Report back every line from the entries below in which the word "screenshot" occurs.

SUPPLIED MATERIAL ::
=====

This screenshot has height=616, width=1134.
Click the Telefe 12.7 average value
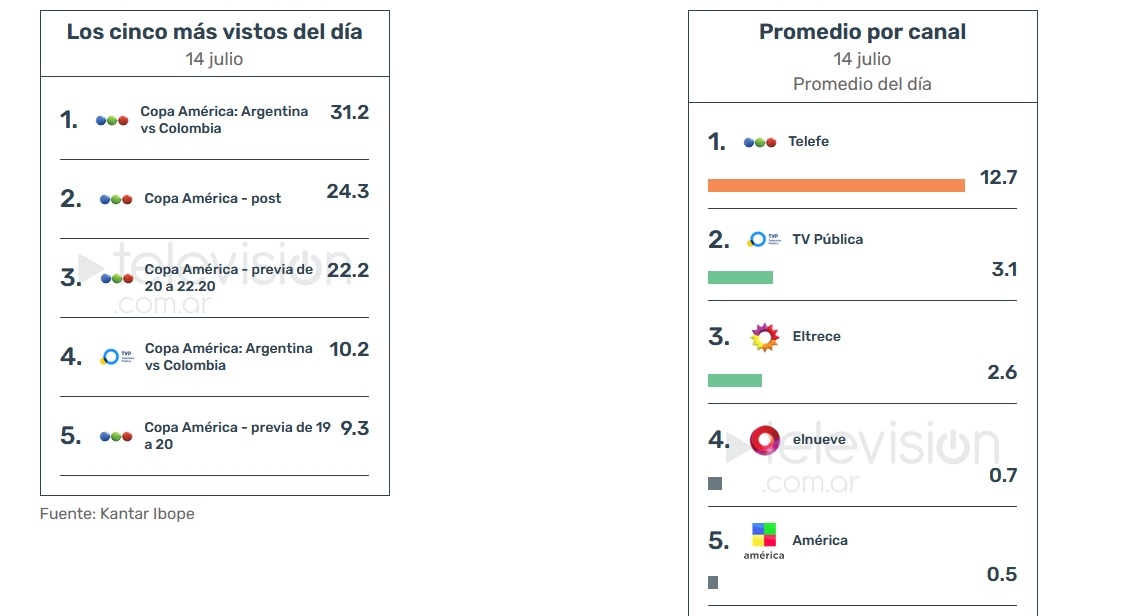pyautogui.click(x=998, y=178)
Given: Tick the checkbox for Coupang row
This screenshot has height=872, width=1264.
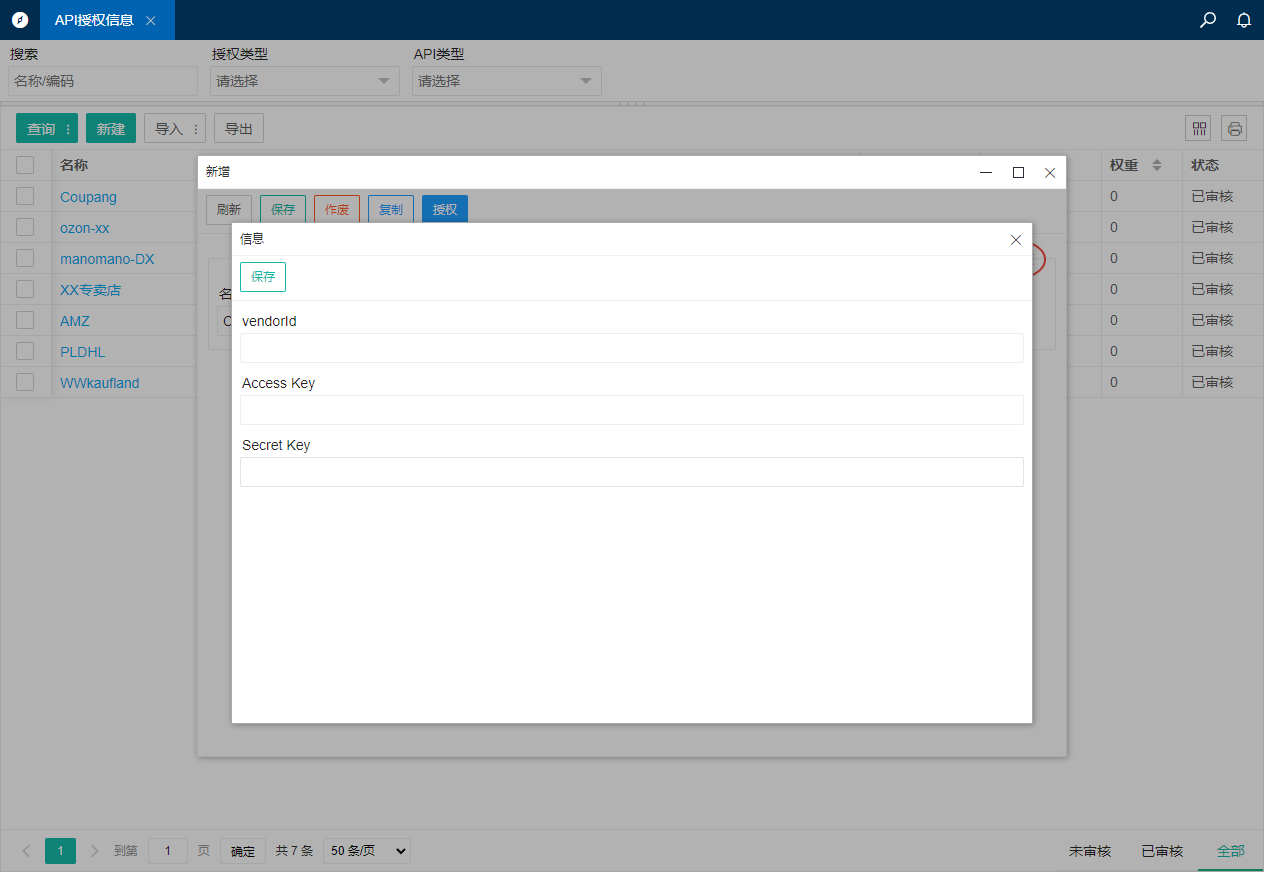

=====

WRITTEN SOLUTION ::
This screenshot has height=616, width=1134.
This screenshot has height=872, width=1264.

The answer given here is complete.